El Greco’s paintings help recreate the visceral intensity and transformative effect of the mystical experience. He connects religious ecstasy with Venetian colour and the technical virtuosity of Mannerism. The result is restless, flickering, twisting energy and lurid colour.
The transformative effect of the mystical experience: The Vision of St John
El Greco’s Vision of St. John (in the Metropolitan Museum of Art, New York) is a late highly-charged work. Here the scene is from the book of Revelations in the Bible. It is the end of time when those who have died for the work of Christ will be given robes. The robes and the angels bearing them are tumbling from the sky.

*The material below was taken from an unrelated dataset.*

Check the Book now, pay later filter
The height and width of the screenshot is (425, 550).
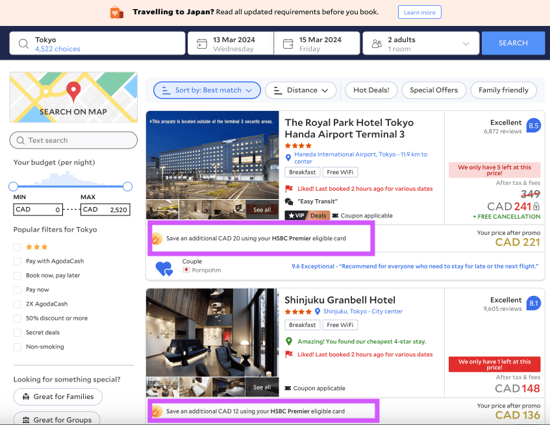(x=18, y=276)
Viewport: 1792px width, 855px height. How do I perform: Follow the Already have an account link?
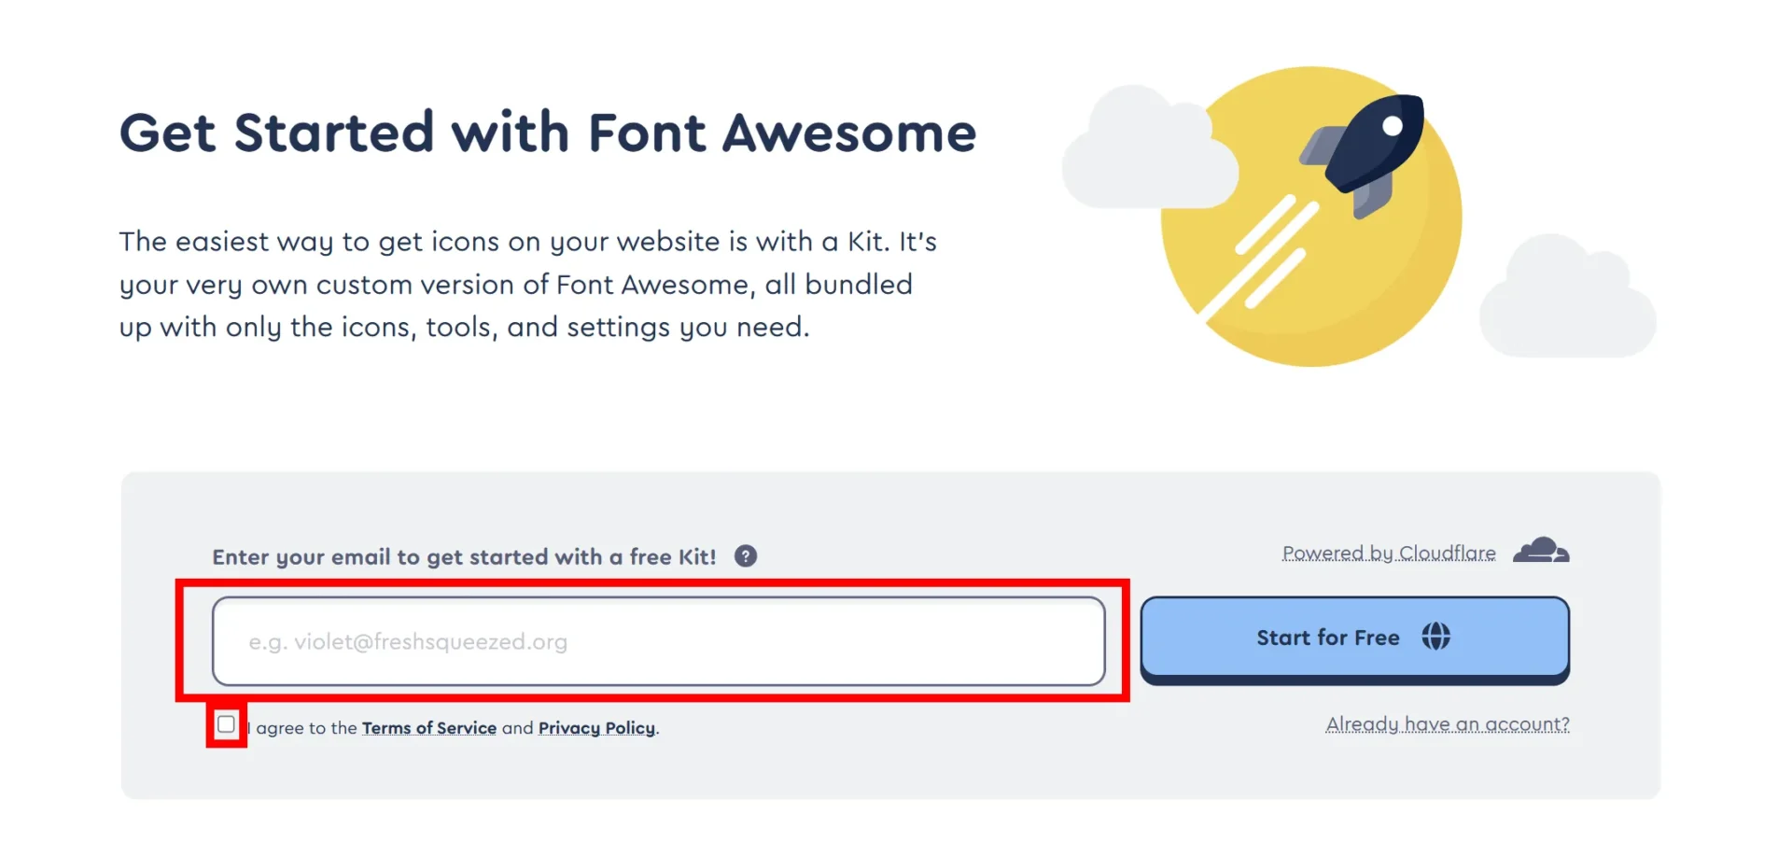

St John and the other figures in the background who are also receiving robes, writhe, twist and coil in a typically Mannerist way. The figures stretch skywards. The clouds, hovering like ghosts, are lit up by electric pulses and darting flecks of light. The out of proportion St John dominates the left foreground of the picture. The lithe and elongated participants seem in danger of being drawn away from earth towards a turbulent and sombre sky.
The Vision of St John does not portray a lifelike scene but searches to reveal a particular psychological state.
El Greco’s colours, in this painting, are vivid, lurid and unreal.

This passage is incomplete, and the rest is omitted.